Entries taken from a collection:
========================================================================
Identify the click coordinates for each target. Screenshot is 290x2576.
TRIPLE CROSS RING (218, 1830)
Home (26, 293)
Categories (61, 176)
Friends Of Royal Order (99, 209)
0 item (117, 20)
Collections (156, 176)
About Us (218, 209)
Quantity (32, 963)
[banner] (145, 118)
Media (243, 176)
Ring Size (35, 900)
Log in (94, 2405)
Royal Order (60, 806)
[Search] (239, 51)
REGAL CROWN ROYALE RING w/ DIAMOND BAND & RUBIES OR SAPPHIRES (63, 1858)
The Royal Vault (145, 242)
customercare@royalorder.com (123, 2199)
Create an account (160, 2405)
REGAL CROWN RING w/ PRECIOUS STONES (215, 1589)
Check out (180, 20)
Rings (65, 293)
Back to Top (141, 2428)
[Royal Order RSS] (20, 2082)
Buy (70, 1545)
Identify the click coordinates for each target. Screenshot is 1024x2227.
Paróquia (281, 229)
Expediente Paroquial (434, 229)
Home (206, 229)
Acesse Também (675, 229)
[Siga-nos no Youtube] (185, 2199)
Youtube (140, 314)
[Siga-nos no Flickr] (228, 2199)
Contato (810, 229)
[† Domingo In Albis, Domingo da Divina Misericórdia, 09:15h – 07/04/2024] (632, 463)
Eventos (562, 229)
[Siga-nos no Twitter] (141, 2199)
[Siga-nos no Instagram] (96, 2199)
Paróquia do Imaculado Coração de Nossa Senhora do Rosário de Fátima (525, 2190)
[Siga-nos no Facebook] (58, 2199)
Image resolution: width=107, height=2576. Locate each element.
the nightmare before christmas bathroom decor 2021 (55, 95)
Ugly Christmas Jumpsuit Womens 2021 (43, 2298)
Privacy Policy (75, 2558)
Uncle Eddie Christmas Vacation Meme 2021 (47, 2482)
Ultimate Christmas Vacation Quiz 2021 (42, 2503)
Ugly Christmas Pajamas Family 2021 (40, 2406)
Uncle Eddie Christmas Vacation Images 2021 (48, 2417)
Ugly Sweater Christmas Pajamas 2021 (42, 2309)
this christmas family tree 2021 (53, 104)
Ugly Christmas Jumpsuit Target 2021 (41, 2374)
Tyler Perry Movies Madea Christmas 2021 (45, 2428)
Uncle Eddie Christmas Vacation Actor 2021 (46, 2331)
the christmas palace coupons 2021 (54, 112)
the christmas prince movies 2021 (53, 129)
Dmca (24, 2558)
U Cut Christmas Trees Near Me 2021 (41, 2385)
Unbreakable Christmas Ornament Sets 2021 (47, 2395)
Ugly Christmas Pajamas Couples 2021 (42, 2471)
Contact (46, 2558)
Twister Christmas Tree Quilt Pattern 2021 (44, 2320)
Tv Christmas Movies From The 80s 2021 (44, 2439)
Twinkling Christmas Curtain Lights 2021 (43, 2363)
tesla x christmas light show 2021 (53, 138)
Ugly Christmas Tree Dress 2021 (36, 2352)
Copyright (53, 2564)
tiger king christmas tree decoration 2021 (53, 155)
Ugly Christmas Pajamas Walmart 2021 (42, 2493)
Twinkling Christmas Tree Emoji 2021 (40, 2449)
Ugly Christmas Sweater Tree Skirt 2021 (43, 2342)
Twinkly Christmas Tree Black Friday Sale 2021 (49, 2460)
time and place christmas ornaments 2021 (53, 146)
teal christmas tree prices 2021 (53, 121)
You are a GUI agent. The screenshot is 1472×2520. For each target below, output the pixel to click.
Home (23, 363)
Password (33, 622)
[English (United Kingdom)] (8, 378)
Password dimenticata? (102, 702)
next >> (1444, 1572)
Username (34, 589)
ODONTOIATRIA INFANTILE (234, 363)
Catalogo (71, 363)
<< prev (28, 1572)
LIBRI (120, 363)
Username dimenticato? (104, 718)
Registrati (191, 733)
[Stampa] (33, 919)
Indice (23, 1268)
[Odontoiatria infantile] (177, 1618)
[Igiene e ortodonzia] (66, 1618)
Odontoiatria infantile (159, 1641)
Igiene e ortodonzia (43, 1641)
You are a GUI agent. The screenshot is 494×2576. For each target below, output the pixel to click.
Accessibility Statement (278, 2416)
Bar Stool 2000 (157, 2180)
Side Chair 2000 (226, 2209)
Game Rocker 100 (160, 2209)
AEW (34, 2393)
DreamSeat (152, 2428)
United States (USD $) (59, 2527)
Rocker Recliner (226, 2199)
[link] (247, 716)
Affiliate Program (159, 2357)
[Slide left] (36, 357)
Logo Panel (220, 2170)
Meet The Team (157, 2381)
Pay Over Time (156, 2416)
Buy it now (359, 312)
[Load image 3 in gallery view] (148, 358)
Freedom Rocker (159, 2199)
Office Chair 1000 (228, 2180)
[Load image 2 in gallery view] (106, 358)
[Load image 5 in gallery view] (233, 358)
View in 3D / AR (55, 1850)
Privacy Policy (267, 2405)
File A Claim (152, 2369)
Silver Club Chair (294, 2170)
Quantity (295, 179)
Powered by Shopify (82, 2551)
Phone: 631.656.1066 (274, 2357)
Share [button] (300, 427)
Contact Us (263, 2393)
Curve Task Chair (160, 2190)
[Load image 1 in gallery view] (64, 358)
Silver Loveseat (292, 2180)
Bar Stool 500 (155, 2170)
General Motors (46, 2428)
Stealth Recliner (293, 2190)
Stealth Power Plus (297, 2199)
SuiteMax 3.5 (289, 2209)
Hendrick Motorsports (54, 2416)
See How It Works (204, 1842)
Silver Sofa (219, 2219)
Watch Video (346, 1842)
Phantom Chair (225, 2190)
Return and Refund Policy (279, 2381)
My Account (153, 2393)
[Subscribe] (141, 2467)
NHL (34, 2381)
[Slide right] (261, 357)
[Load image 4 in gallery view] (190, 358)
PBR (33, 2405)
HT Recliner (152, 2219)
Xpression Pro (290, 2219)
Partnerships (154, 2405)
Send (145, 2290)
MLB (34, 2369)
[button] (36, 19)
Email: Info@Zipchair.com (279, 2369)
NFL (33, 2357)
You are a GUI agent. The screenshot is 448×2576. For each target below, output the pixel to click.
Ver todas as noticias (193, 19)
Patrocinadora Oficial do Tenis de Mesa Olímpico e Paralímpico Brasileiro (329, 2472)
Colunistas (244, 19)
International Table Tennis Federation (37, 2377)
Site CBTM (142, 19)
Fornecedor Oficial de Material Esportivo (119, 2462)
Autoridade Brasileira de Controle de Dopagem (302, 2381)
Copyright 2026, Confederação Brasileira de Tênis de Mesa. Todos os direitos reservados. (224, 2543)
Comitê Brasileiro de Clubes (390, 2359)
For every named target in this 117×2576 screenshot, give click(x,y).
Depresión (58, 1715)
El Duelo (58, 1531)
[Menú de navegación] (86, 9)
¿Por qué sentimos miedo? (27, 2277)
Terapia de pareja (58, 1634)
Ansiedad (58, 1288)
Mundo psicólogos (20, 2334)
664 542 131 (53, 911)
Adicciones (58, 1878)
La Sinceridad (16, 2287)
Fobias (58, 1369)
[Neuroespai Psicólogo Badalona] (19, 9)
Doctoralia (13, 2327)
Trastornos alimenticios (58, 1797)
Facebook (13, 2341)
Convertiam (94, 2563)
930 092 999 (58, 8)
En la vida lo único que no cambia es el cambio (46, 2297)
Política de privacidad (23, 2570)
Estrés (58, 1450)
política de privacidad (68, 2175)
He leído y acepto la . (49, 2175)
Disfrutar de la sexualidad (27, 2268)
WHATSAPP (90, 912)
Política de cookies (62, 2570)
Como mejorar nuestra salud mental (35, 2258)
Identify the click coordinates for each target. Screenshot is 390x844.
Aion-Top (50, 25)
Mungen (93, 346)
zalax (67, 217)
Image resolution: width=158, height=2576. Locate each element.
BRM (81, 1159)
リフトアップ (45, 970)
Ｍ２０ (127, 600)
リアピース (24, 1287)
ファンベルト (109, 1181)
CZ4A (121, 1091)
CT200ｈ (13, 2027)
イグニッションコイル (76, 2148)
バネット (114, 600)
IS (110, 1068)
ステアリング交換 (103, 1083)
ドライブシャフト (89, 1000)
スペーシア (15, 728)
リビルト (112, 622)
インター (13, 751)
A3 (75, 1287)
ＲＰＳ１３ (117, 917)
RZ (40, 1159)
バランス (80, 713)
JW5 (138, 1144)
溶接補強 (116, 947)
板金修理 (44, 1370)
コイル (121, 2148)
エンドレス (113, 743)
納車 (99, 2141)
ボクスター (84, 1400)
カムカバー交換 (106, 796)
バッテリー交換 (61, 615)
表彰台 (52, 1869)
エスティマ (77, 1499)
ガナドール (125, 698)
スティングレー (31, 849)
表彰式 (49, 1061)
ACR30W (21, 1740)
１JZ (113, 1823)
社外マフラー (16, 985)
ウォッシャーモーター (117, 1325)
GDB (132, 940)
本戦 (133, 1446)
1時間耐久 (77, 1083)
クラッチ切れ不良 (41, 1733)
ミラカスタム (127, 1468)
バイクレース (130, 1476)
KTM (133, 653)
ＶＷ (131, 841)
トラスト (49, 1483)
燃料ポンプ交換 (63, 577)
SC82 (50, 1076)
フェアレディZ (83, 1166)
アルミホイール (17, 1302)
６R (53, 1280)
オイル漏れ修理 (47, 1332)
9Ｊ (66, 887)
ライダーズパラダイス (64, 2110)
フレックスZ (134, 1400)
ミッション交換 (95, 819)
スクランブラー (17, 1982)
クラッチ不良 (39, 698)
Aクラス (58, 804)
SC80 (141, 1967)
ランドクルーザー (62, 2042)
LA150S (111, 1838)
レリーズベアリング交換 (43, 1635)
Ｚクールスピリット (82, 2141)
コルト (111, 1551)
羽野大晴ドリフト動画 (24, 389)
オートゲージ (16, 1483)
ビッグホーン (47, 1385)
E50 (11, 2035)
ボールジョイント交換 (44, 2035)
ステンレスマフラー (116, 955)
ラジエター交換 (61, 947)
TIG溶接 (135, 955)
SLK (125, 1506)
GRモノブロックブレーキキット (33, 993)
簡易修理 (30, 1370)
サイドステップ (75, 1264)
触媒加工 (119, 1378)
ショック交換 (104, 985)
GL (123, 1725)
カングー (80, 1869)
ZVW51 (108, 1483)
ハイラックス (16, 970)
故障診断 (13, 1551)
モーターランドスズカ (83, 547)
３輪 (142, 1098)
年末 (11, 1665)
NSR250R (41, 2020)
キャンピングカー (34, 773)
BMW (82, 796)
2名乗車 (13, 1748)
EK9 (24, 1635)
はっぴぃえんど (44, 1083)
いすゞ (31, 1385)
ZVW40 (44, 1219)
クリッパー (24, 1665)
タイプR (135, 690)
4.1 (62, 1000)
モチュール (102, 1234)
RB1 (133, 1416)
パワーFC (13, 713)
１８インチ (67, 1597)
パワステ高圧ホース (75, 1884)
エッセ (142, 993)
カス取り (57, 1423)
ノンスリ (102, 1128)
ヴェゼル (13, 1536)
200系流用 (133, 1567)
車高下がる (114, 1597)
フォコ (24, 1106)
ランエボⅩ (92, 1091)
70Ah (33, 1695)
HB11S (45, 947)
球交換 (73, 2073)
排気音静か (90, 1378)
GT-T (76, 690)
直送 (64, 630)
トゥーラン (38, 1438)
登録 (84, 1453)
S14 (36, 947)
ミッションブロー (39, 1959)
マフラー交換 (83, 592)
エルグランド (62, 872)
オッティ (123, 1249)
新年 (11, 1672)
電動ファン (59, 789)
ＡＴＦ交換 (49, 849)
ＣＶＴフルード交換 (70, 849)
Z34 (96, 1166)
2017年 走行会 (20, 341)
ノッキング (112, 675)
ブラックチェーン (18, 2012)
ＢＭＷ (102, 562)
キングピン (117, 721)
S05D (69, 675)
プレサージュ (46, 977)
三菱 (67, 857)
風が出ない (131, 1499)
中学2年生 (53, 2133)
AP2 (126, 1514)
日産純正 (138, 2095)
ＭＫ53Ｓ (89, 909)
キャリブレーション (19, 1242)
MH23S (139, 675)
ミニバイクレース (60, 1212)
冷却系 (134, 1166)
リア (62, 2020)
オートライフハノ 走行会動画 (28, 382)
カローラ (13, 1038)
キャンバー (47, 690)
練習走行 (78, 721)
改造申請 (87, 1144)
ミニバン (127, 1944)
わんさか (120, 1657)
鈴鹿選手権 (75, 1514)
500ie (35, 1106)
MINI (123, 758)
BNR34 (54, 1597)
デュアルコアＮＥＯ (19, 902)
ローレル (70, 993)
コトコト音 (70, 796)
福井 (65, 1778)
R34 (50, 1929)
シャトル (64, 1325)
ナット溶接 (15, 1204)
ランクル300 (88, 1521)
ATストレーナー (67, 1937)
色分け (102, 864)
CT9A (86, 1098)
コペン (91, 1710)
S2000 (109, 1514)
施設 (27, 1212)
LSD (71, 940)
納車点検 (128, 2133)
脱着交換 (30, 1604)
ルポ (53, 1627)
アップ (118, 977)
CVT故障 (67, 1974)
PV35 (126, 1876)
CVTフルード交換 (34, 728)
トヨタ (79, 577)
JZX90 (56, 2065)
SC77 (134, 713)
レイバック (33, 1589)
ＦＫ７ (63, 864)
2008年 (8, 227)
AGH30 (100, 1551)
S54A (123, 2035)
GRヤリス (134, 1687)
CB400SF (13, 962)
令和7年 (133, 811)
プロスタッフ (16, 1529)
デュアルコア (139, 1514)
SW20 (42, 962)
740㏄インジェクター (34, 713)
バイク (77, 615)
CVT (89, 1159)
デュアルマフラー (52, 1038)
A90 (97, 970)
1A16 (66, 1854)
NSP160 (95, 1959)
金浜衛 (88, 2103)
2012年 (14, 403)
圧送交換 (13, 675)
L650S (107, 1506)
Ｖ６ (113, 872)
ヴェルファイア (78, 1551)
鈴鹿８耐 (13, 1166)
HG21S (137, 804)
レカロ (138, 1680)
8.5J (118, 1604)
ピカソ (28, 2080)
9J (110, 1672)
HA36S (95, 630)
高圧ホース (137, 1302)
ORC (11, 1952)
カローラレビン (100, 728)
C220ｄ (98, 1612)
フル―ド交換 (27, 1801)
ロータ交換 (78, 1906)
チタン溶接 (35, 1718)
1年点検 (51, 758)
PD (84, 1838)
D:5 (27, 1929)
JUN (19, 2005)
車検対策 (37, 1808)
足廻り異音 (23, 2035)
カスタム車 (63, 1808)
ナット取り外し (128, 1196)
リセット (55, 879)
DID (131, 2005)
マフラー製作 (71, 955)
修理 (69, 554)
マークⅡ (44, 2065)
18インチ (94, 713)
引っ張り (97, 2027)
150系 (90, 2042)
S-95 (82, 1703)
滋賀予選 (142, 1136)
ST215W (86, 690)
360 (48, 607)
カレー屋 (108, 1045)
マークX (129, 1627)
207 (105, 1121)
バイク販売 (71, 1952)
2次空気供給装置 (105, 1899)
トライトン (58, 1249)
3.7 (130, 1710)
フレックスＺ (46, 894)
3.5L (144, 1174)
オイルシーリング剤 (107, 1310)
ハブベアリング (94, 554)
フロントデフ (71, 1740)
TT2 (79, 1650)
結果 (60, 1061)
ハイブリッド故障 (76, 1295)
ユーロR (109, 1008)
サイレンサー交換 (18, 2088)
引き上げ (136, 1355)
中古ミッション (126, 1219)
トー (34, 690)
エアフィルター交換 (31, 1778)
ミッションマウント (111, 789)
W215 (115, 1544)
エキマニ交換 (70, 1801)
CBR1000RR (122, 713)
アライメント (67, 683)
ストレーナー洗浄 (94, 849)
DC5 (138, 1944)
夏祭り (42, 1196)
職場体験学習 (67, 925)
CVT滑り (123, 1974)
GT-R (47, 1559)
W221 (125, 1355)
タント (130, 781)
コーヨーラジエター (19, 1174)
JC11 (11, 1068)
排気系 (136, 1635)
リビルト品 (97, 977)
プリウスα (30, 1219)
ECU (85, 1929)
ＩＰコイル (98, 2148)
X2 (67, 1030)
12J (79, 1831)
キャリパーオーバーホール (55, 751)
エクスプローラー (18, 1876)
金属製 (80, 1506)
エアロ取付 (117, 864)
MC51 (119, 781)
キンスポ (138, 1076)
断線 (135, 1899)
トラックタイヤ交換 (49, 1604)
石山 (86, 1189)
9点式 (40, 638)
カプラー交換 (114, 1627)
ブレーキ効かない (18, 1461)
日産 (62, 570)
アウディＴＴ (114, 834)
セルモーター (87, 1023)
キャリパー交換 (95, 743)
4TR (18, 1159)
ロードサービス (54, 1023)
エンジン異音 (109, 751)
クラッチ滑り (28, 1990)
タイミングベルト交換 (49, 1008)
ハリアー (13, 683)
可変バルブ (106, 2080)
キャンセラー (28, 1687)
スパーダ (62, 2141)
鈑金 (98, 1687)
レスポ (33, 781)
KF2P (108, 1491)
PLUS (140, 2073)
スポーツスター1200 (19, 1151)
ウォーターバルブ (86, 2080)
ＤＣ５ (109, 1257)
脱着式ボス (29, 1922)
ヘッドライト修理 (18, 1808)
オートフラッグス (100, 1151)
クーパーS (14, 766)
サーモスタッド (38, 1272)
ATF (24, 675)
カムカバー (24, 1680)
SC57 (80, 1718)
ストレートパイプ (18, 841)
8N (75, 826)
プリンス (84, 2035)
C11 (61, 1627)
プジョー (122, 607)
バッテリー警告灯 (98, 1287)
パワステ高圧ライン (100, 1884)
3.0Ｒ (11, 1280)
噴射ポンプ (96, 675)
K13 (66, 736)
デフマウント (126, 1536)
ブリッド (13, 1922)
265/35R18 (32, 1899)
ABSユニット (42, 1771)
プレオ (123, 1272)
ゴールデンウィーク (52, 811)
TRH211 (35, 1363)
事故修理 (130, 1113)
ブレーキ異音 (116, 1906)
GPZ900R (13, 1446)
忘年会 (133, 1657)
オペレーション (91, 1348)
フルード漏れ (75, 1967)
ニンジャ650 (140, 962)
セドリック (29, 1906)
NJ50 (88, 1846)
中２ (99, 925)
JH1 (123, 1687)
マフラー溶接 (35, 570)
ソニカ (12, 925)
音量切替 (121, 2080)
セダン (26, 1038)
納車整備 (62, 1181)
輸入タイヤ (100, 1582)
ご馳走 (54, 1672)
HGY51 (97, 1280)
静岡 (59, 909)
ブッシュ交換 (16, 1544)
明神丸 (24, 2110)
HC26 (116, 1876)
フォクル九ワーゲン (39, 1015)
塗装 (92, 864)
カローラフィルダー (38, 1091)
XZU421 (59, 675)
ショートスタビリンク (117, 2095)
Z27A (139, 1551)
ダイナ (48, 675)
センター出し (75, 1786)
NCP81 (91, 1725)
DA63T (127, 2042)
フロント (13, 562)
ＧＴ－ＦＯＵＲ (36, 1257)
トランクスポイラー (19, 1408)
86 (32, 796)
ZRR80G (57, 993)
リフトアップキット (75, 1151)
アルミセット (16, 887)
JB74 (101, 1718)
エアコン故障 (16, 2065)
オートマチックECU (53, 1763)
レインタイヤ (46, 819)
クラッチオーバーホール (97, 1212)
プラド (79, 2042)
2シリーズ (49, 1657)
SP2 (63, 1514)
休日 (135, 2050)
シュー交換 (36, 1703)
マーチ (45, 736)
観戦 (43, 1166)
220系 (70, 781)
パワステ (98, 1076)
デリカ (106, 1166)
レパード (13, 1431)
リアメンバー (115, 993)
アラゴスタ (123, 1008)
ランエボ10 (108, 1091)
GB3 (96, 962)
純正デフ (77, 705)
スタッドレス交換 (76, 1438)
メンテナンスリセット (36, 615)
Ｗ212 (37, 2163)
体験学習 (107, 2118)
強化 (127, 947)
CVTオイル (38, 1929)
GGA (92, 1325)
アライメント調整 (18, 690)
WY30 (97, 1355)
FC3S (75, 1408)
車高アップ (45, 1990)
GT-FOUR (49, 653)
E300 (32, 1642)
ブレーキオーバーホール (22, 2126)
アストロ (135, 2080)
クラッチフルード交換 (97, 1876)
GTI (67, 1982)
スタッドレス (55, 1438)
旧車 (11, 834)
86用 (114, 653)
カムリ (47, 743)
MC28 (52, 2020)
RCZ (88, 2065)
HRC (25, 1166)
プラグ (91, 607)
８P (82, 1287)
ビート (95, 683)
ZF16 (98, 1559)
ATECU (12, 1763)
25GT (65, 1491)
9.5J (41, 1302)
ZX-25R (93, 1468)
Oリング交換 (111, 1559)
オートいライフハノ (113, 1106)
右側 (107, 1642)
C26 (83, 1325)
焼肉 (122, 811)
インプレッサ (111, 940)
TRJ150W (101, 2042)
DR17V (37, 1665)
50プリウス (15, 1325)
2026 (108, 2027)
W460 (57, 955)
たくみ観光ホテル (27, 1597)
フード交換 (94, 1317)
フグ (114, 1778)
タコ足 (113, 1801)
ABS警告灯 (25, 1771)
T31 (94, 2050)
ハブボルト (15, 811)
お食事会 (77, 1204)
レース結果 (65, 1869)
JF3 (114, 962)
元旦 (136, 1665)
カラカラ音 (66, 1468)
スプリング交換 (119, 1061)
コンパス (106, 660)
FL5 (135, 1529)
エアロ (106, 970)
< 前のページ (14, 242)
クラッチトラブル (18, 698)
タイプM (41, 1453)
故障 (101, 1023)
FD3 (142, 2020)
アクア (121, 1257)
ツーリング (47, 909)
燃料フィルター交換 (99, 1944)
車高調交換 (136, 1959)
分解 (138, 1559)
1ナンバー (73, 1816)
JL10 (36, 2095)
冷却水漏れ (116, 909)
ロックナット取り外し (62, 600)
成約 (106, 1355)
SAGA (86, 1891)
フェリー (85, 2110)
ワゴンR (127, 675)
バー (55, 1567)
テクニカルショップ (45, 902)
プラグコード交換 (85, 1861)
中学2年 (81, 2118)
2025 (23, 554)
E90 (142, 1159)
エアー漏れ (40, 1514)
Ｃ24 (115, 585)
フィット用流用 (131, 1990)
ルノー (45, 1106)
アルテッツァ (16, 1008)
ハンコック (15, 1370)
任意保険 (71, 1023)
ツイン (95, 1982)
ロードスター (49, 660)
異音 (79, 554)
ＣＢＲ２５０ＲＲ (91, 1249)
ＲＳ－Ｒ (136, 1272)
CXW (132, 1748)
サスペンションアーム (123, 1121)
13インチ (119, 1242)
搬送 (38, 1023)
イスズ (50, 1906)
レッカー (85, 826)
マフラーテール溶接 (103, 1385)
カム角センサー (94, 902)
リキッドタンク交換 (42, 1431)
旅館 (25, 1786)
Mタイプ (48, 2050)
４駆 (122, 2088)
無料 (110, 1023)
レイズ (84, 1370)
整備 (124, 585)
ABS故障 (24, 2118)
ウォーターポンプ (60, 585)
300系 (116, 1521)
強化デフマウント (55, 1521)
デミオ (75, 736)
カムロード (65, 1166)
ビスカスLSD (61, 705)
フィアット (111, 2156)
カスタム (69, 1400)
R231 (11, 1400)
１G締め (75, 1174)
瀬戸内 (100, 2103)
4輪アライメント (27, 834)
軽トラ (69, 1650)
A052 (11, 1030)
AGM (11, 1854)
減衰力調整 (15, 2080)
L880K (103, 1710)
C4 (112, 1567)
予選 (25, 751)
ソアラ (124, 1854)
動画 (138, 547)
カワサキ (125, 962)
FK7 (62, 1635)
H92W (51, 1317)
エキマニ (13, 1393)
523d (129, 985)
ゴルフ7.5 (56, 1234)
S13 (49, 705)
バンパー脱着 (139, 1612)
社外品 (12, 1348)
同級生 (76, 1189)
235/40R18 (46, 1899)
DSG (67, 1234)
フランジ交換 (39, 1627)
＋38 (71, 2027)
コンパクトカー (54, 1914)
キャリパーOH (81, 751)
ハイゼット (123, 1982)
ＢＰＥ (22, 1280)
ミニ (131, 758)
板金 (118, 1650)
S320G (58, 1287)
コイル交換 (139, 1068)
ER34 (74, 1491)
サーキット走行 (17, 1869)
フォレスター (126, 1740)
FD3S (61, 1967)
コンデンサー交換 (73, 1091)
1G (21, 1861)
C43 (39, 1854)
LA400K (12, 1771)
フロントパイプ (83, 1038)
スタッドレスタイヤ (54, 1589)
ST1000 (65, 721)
========================================================================
Among the records above, a stretch begins at the line containing "Quantity (295, 179)" and ends at the line containing "Stealth Recliner (293, 2190)". Restate that stretch word for word, and nothing else.

Quantity (295, 179)
Powered by Shopify (82, 2551)
Phone: 631.656.1066 (274, 2357)
Share [button] (300, 427)
Contact Us (263, 2393)
Curve Task Chair (160, 2190)
[Load image 1 in gallery view] (64, 358)
Silver Loveseat (292, 2180)
Bar Stool 500 (155, 2170)
General Motors (46, 2428)
Stealth Recliner (293, 2190)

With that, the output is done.